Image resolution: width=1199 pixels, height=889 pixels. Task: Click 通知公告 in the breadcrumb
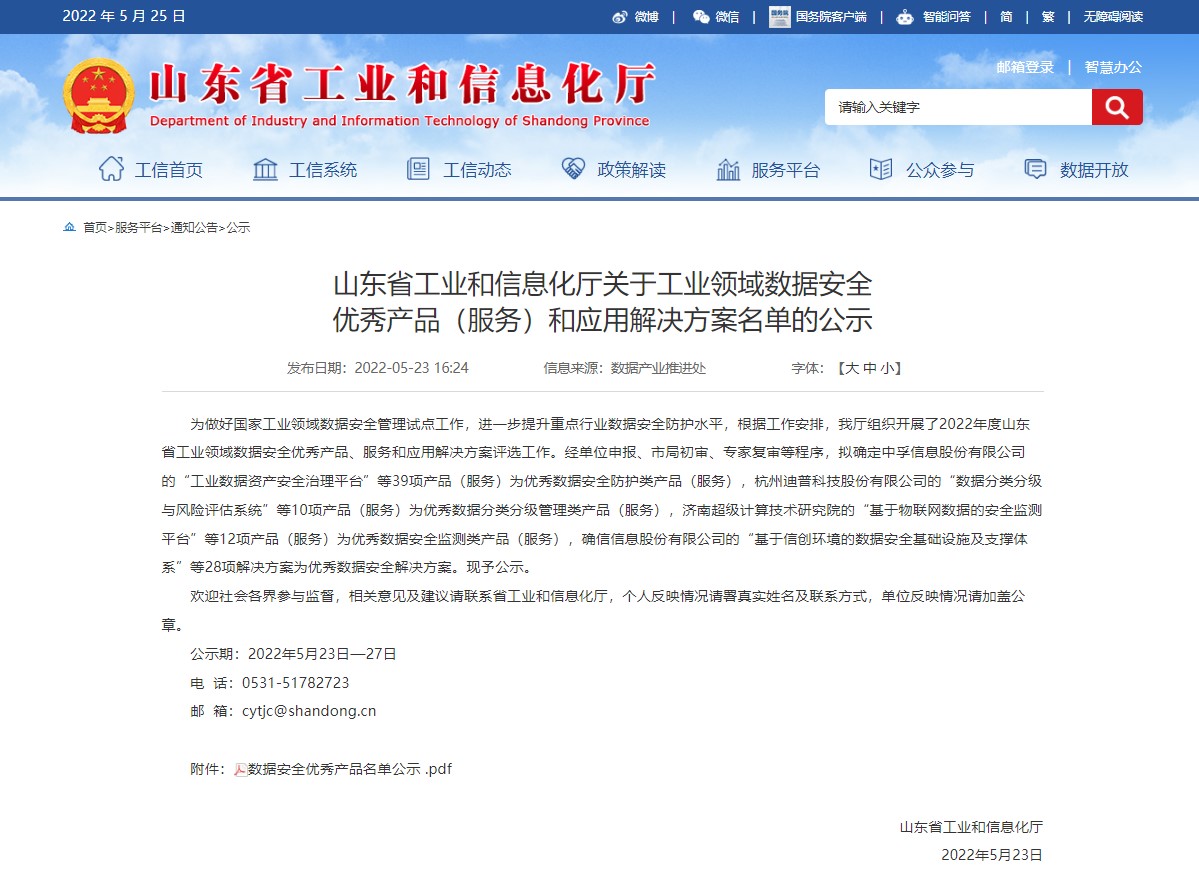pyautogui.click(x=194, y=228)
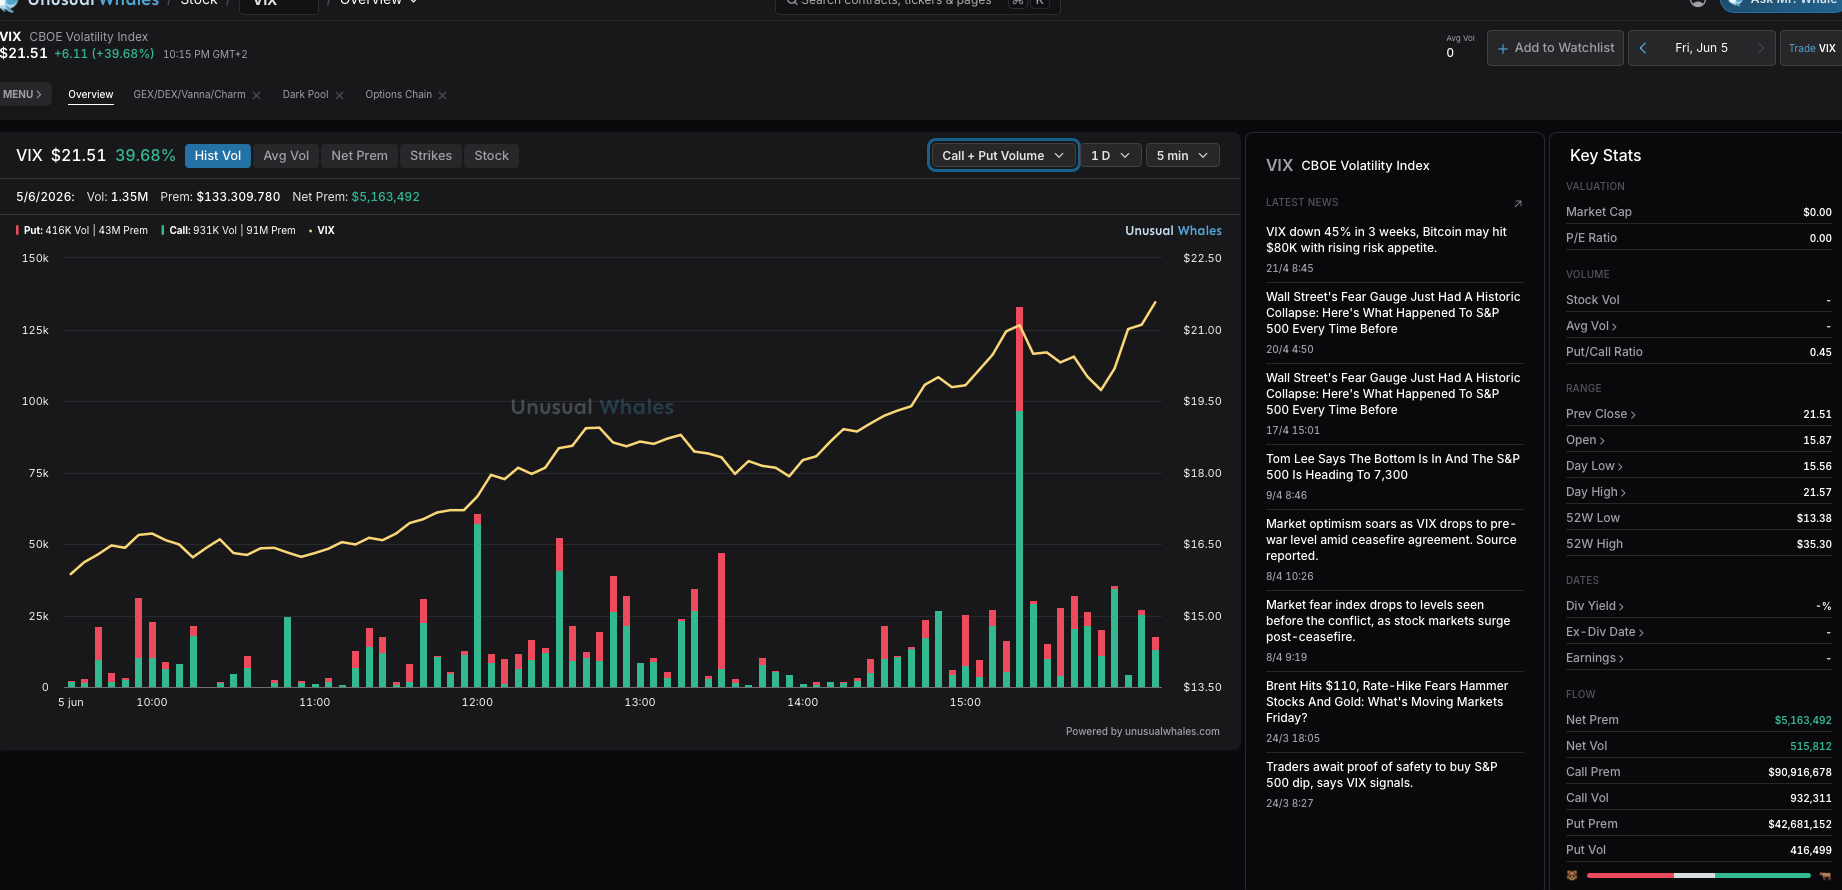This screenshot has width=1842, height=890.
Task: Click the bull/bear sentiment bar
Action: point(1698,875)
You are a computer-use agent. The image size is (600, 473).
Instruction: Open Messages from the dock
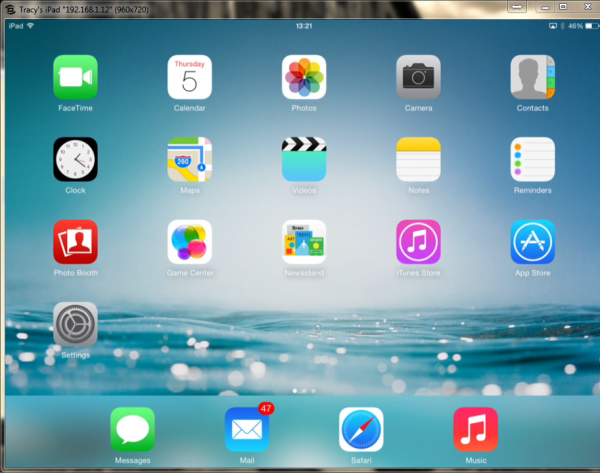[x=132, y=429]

*INSTRUCTIONS FOR THE TASK*: Omit the pictures and output all of the other material exactly.

*FINISHED TASK*:
Image resolution: width=1199 pixels, height=889 pixels. Task: Click 通知公告 in the breadcrumb
pyautogui.click(x=194, y=228)
This screenshot has width=1842, height=890.
Task: Click the bull/bear sentiment bar
Action: point(1698,875)
You are a computer-use agent. The image size is (600, 473).
Instruction: Open Messages from the dock
[x=132, y=429]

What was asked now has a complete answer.